Le site officiel du Dakar enregistre 11,6 millions de visites (+13% par rapport à 2021) et 410 000 visiteurs uniques, 198 millions de vidéos vues sur les plateformes. Une communauté de 5,6 millions de fans sur les réseaux sociaux (toutes plateformes confondues).

Si l'on compare avec les comptes officiels sur Twitter, la F1 en compte 9 millions, le MotoGP 3 millions, ensuite les championnats mondiaux de la FIA sont en net retrait par rapport au Dakar.

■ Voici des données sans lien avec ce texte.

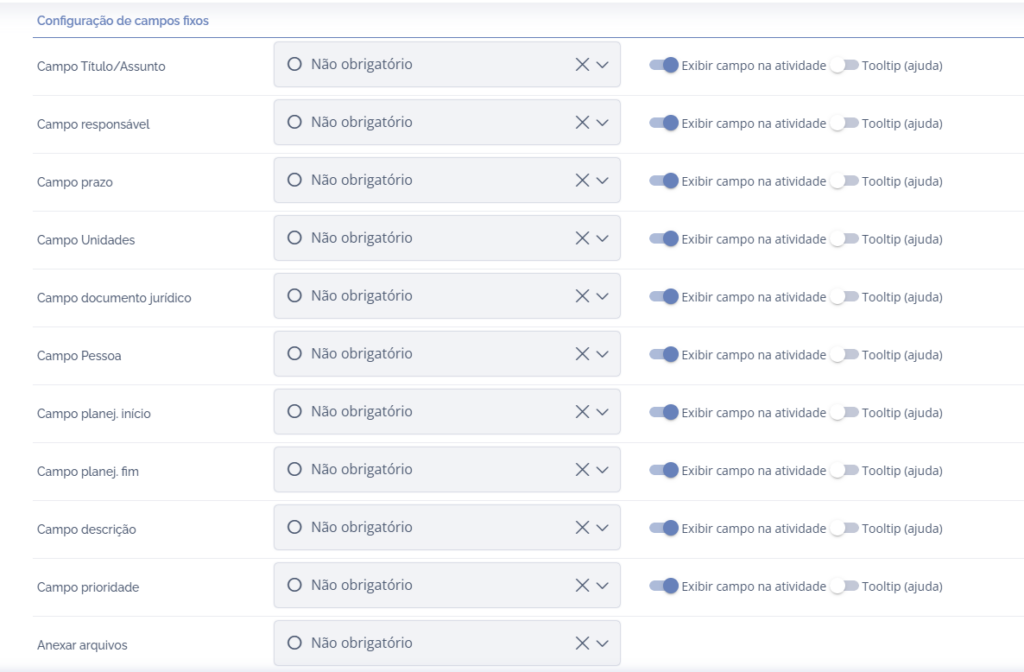Disable 'Exibir campo na atividade' for Campo Título/Assunto
1024x672 pixels.
click(664, 65)
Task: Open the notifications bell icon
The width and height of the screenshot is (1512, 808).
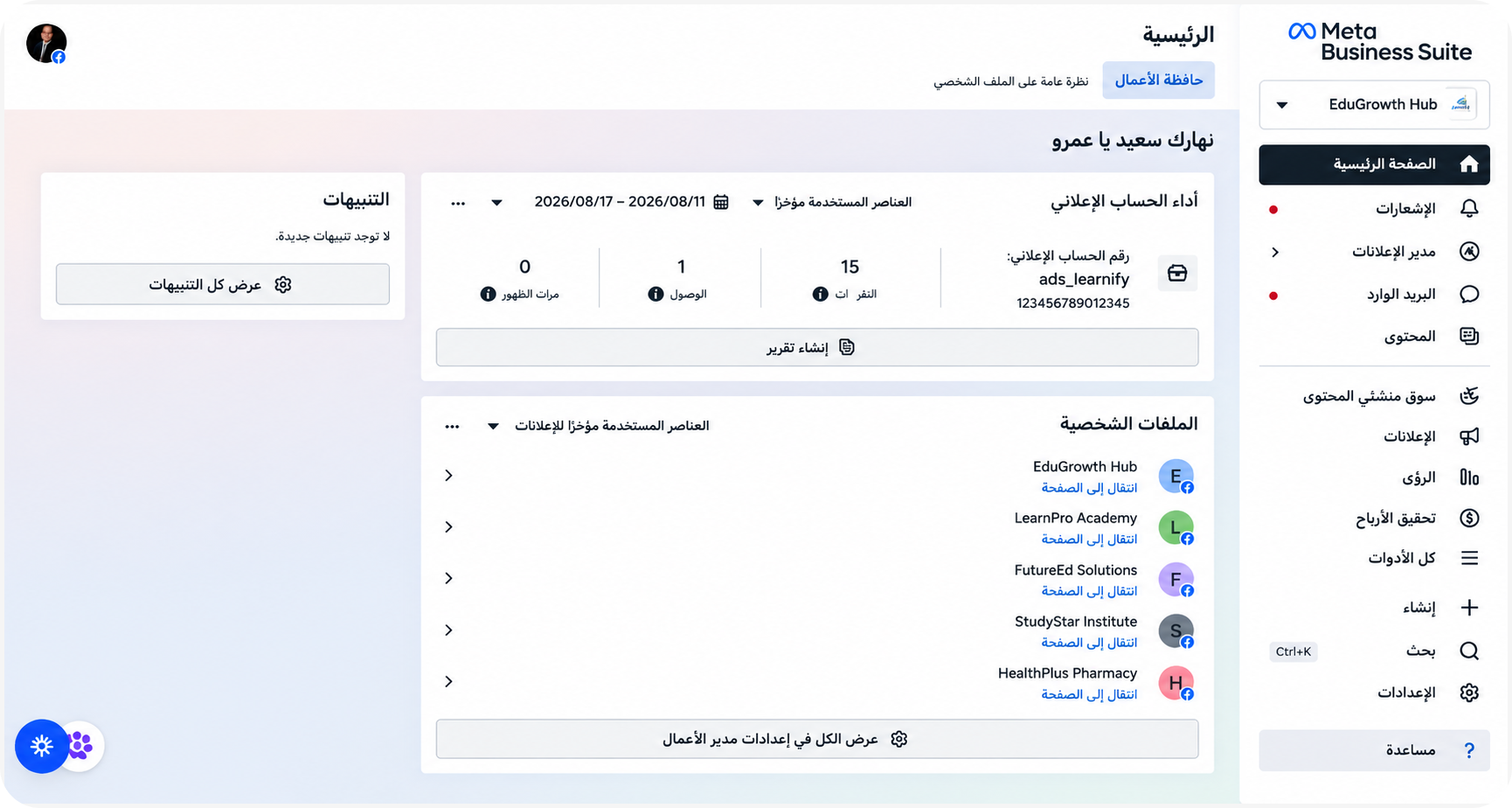Action: 1469,208
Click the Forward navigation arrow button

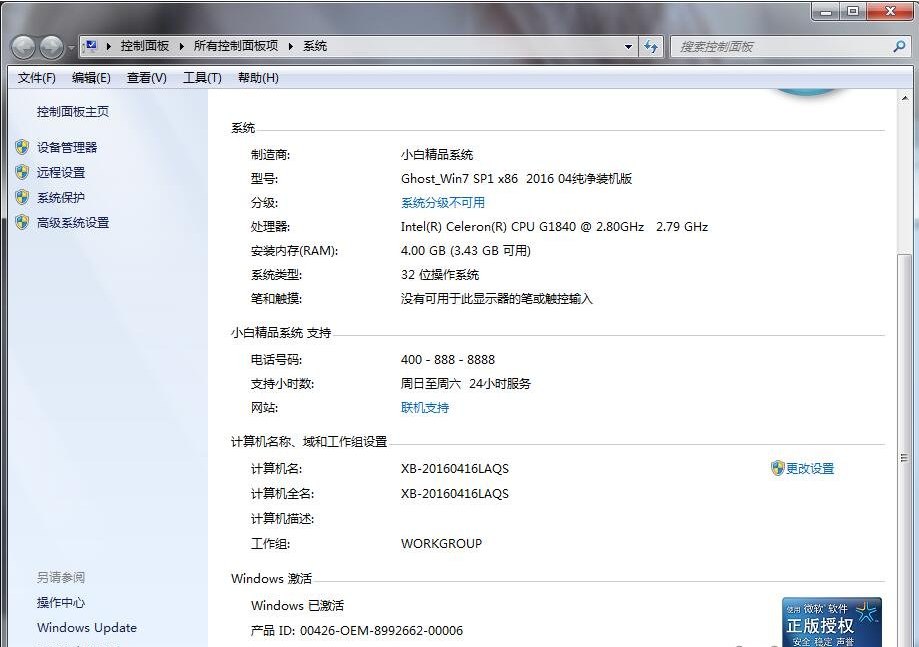[x=51, y=47]
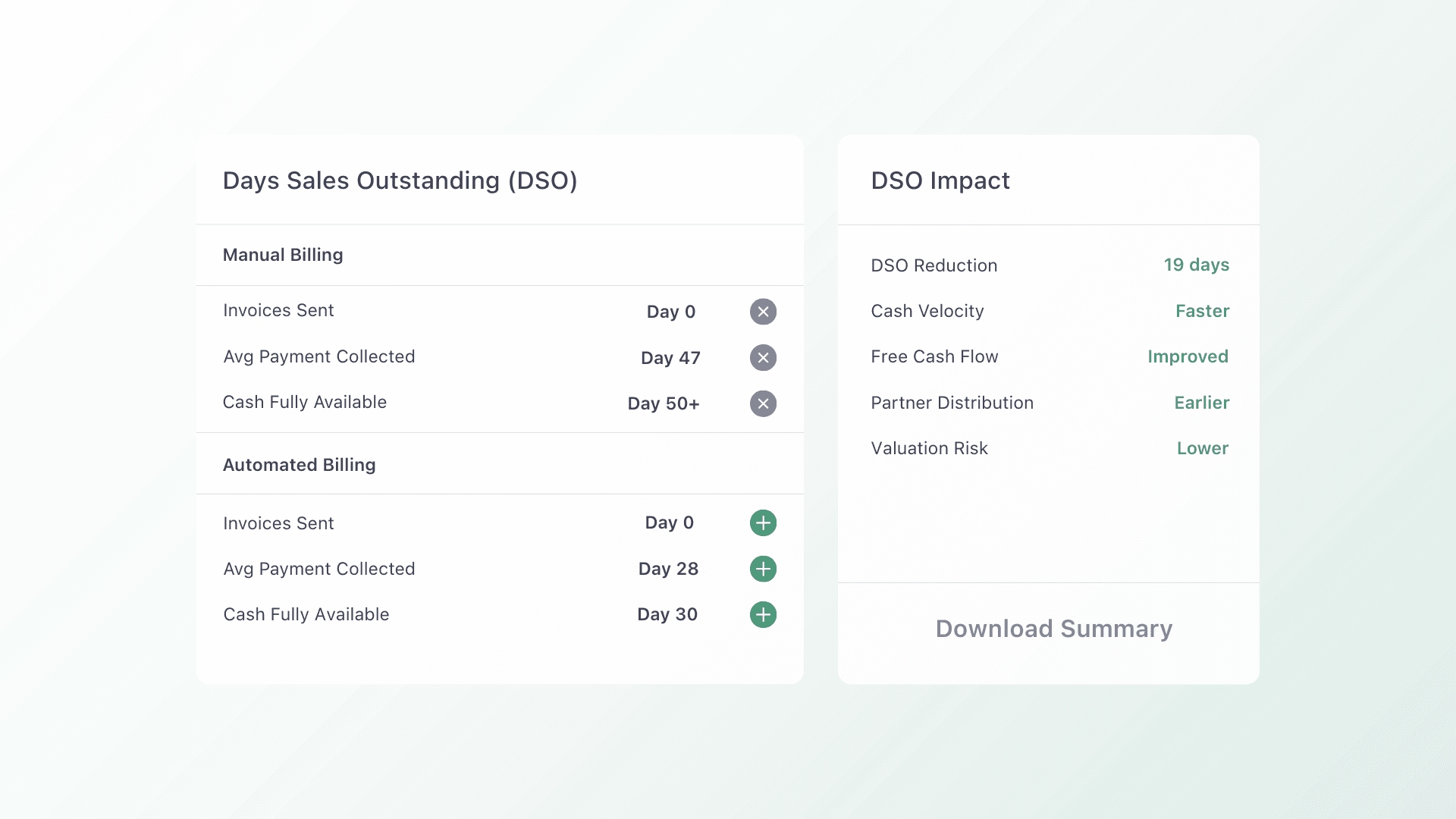Click the Valuation Risk label

929,448
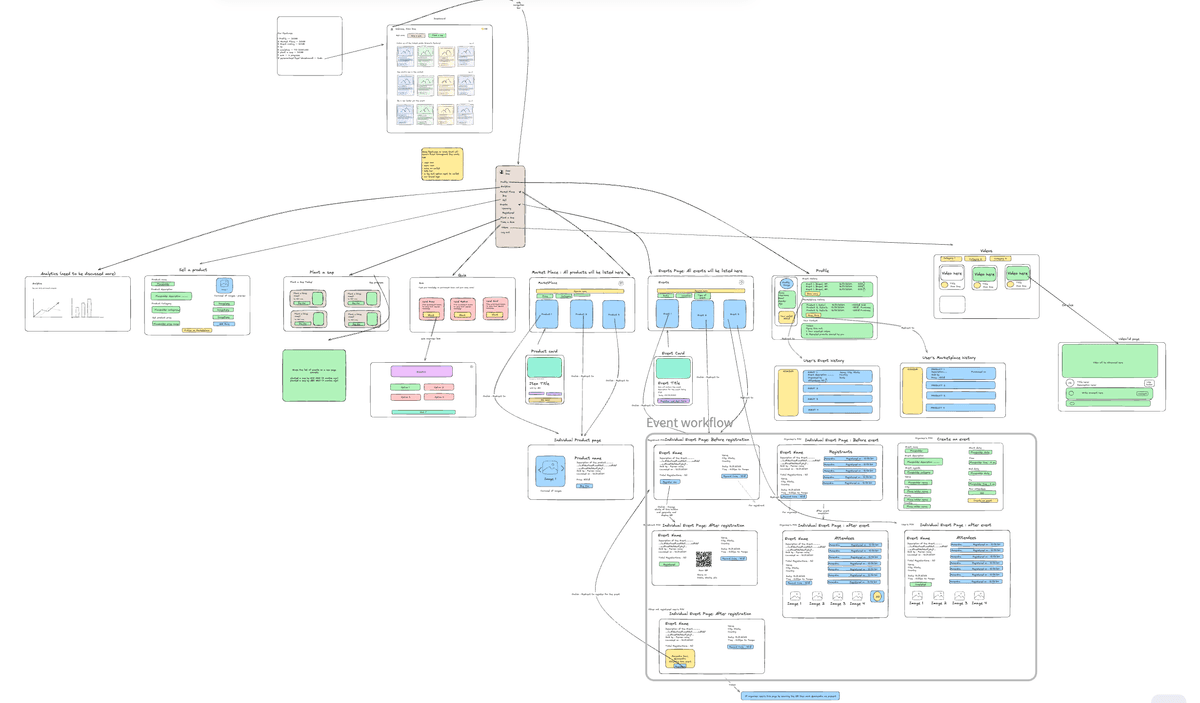Click the large green video area on the video page
Screen dimensions: 1200x703
click(1109, 360)
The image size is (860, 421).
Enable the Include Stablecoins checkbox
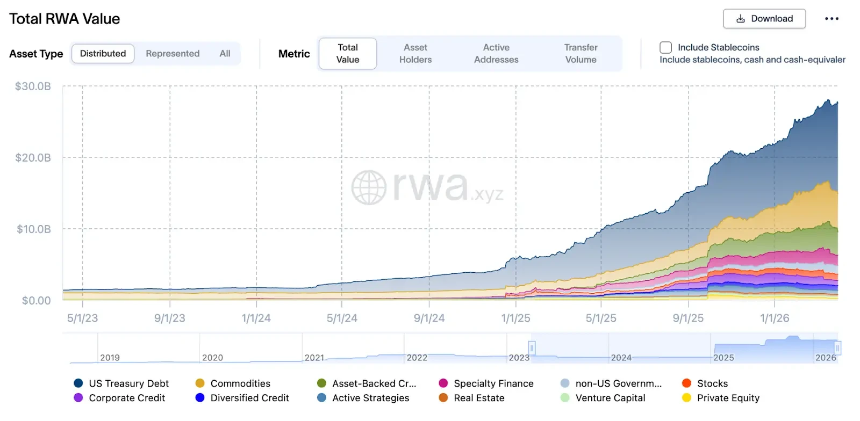tap(666, 47)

Le compte WEC totalise 370 000 fans, celui des 24 Heures du Mans 420 000, le WRC 400 000 et la Formule E 300 000 ! Le Dakar a dépassé les 525 000 followers... pour une épreuve qui dure 15 jours !

Loeb et De VIlliers lors de l'étape 8 du Dakar 2023

© Eric-Vargiolu-DPPI / 201 LOEB Sebastien (fra), LURQUIN Fabian (bel), Bahrain Raid Extreme, BRX, Prodrive Hunter, Auto, FIA W2RC, 205 DE VILLIERS Giniel (zaf), MURPHY Dennis (zaf), Toyota Gazoo Racing, Toyota Hilux

Le Dakar, un défi sportif et humain !

En conclusion, le Dakar reste une épreuve mythique que chaque pilote aime à se lancer comme un vrai défi sportif et humain. La compétition reste très sélective, très technique, endurante et dispose de ses propres codes.

Ce n'est pas une course de vitesse, ce n'est pas un rallye, ni même de l'Endurance pure... c'est un savant mélange de toutes ces aptitudes à acquérir, et il est assez compliqué de s'y imposer en tant que débutant. Le Dakar reste une compétition très prisée, se déroulant au tout début du mois de janvier où la quasi totalité des disciplines internationales sont en pause hivernale et l'épreuve fait office depuis 2021 de manche d'ouverture du Championnat du Monde de Rallye-Raid.